Forbidden Stories, a Paris-based media nonprofit, and Amnesty International initially had access to the leaked numbers, which they then shared with media organizations including The Washington Post, The Guardian and Le Monde.

Macron’s phone number was among some 50,000 believed to have been identified as people of interest since 2016 by clients of the Israeli firm NSO Group, developer of the Pegasus cyber-surveillance technology, the reports said.

In this file photo taken on August 28, 2016, a woman walks outside the building housing the Israeli NSO group, in Herzliya. (Jack Guez/AFP)

Meanwhile, French radio reported on Tuesday that Moroccan King Mohammed VI’s phone was on a list of numbers of people identified as potential Pegasus spyware targets by Morocco’s intelligence services.
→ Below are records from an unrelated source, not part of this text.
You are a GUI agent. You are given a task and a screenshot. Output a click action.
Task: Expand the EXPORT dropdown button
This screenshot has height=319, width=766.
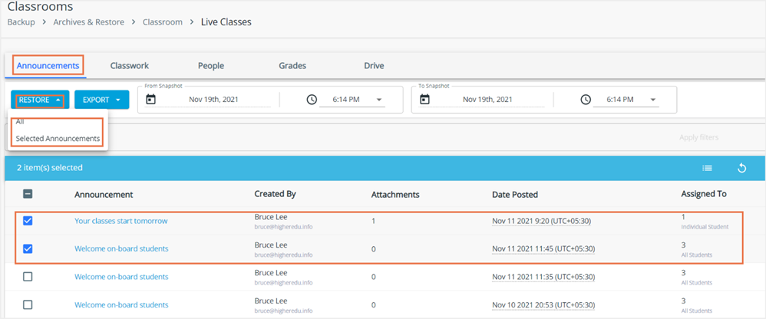[x=101, y=100]
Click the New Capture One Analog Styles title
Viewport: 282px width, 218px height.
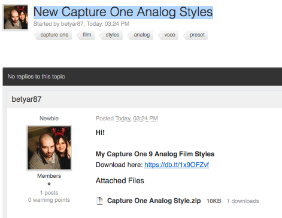[123, 12]
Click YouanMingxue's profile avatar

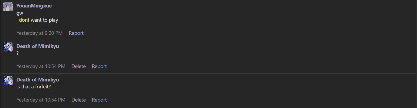(8, 7)
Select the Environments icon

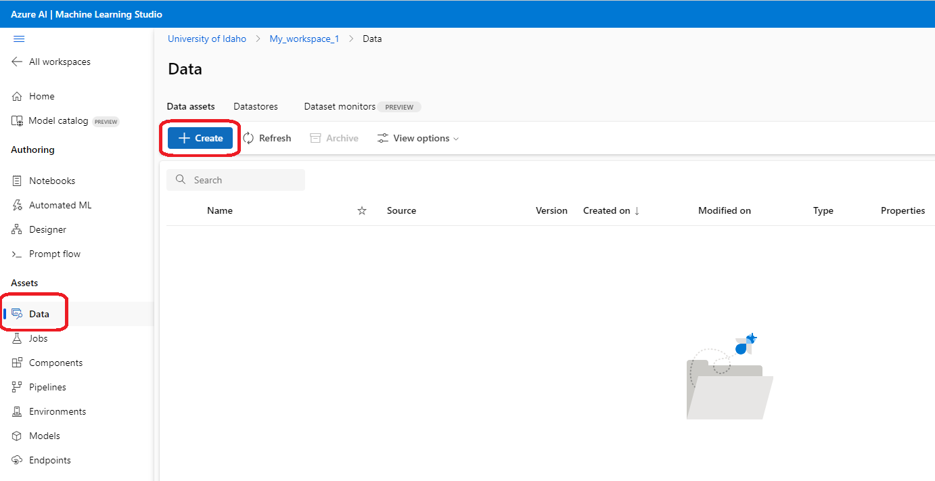coord(18,411)
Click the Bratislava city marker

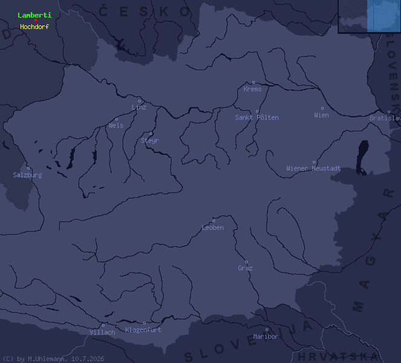tap(389, 112)
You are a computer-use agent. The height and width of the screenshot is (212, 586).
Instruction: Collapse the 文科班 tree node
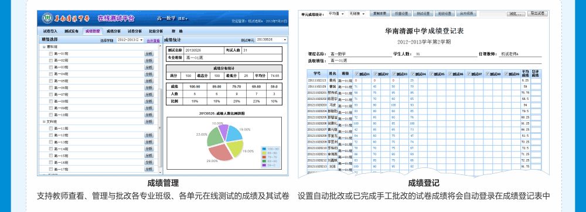coord(44,122)
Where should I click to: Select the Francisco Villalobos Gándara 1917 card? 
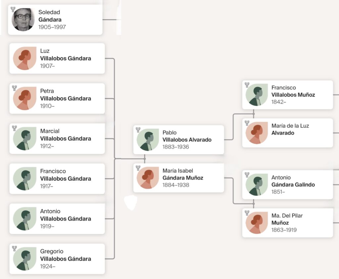click(57, 179)
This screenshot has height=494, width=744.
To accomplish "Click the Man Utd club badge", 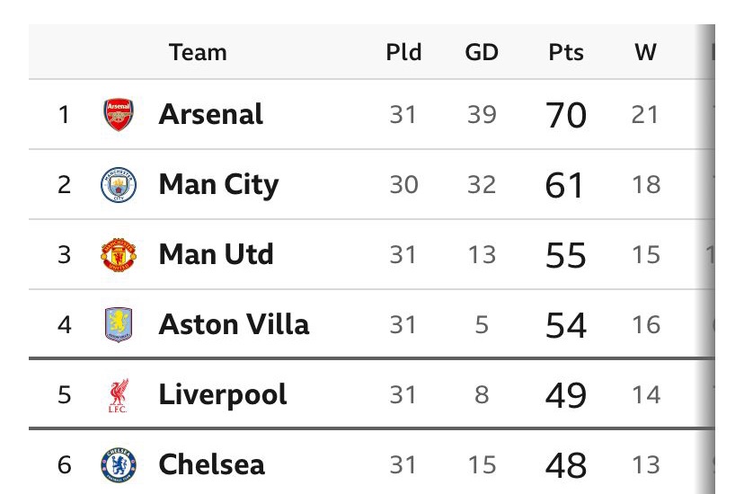I will 119,255.
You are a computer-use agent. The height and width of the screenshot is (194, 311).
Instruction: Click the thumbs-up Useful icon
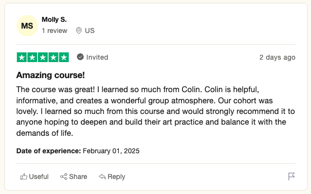click(23, 177)
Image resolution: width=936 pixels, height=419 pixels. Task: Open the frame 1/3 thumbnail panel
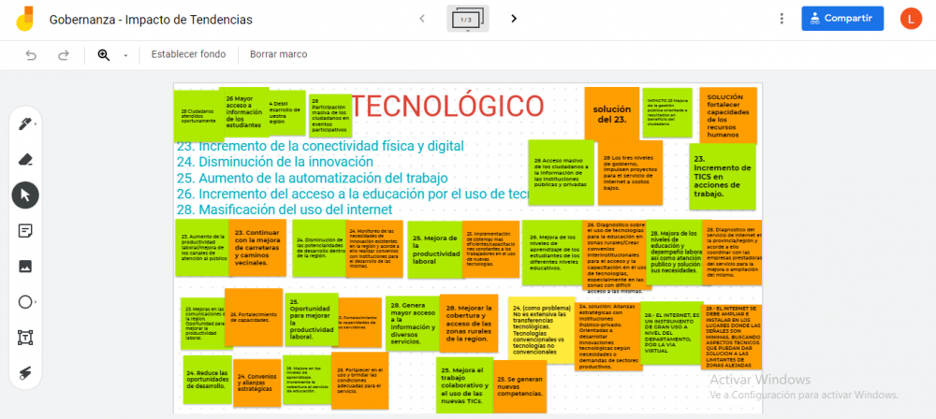click(x=467, y=19)
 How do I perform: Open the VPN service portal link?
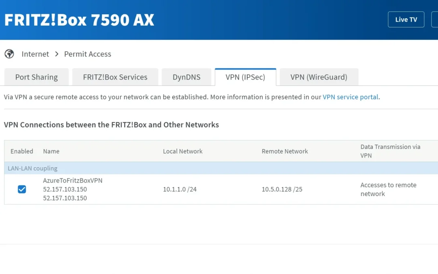click(x=350, y=97)
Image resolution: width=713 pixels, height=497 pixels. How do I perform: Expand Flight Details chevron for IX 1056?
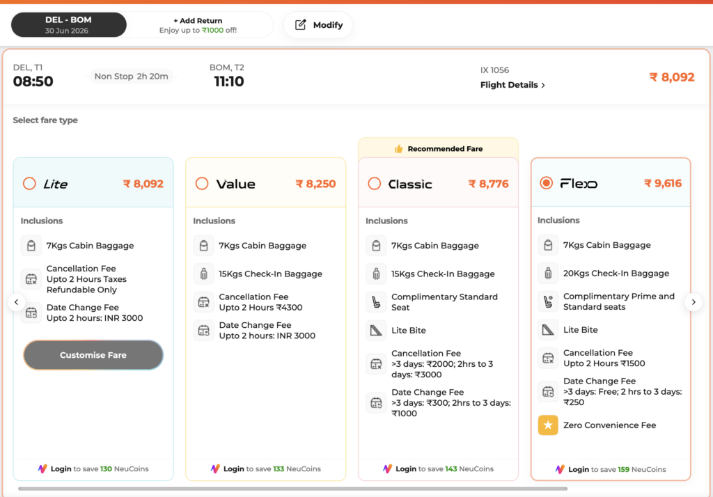(543, 85)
Radio France made the claim two days after it and several other news outlets, including The Washington Post and The Guardian, reported that the Israeli software had been used by governments to spy on activists, journalists, lawyers and politicians around the world.
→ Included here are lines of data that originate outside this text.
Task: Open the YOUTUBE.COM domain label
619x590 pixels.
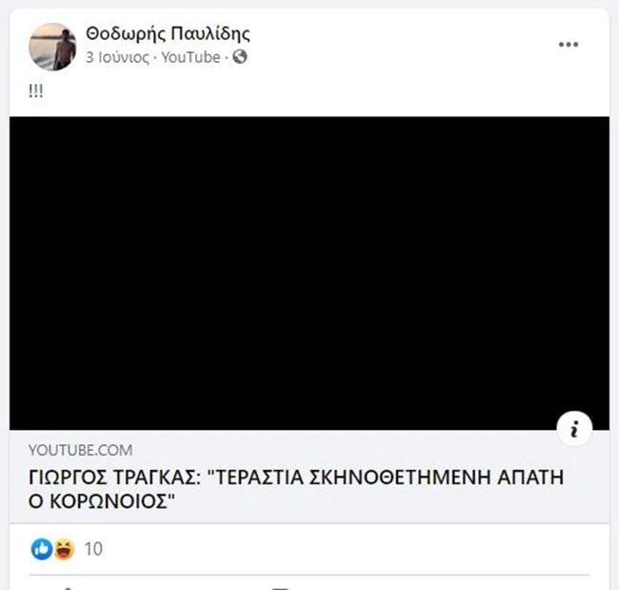Action: pos(81,451)
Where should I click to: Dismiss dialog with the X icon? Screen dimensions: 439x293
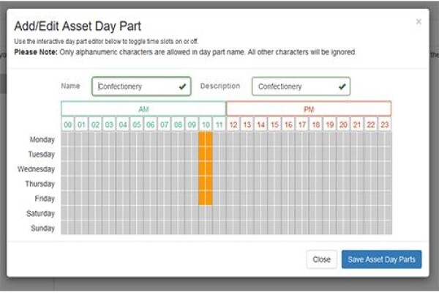pos(419,21)
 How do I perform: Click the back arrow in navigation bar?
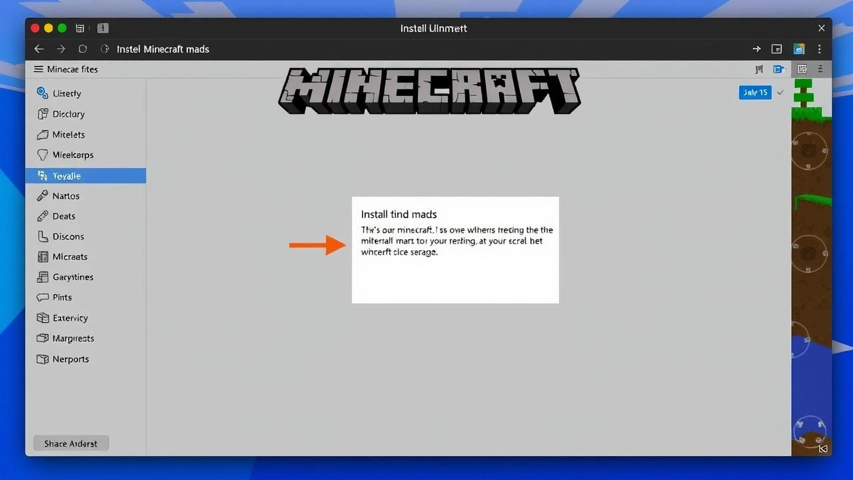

The target list was dominated by numbers from 10 countries — Azerbaijan, Bahrain, Hungary, India, Kazakhstan, Mexico, Morocco, Rwanda, Saudi Arabia and the United Arab Emirates.
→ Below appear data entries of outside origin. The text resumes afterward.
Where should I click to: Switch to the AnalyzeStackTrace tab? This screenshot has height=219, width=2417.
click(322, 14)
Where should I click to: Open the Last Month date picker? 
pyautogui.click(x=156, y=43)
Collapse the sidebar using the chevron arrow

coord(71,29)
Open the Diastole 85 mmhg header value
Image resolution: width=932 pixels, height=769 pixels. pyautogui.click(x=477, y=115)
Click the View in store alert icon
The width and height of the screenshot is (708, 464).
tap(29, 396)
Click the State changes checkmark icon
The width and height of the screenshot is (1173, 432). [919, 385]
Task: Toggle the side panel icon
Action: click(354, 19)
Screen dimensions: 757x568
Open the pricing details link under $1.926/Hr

Morocco denied the allegations on Monday, saying it had “never acquired computer software to infiltrate communication devices.”

Radio France claimed the country’s monarch was on the list as well as “a large number” of Moroccan royals.

The list was said to include the king’s wife, Lalla Salma Bennani; his cousin Prince Moulay Hicham Alaoui, nicknamed the “red prince” for his progressive views; a former son-in-law of the late King Hassan II; entrepreneur Fouad Filali; and Hassan II’s former bodyguard, Mohamed Mediouri, who is the current king’s stepfather.

“But what is most surprising, when you look closely at this list, is that the sovereign himself is among those whose numbers were selected as potential Pegasus targets,” the report said.

Moroccan King Mohammed VI waves to a crowd as he arrives for the opening session of the Moroccan Parliament in Rabat, Morocco, on October 12, 2018. (AP Photo/Abdeljalil Bounhar)

Radio France added that the king’s ” entire entourage suffered the same fate”, including his chamberlain Sidi Mohammed Alaoui, his personal secretary and three members of the latter’s family.

The list was also said to include the number of the head of Morocco’s royal gendarmerie, as well as the king’s former top bodyguard, Hassan Charrat.

It was not possible to immediately verify the claims.

Pegasus is a highly invasive tool that can switch on a target’s phone camera and microphone, as well as access data on the device, effectively turning a phone into a pocket spy. In some cases, it can be installed without the need to trick a user into initiating a download.

NSO Group has denied selling the software to authoritarian governments for the purposes of spying on dissenters, labelling the allegations “false.”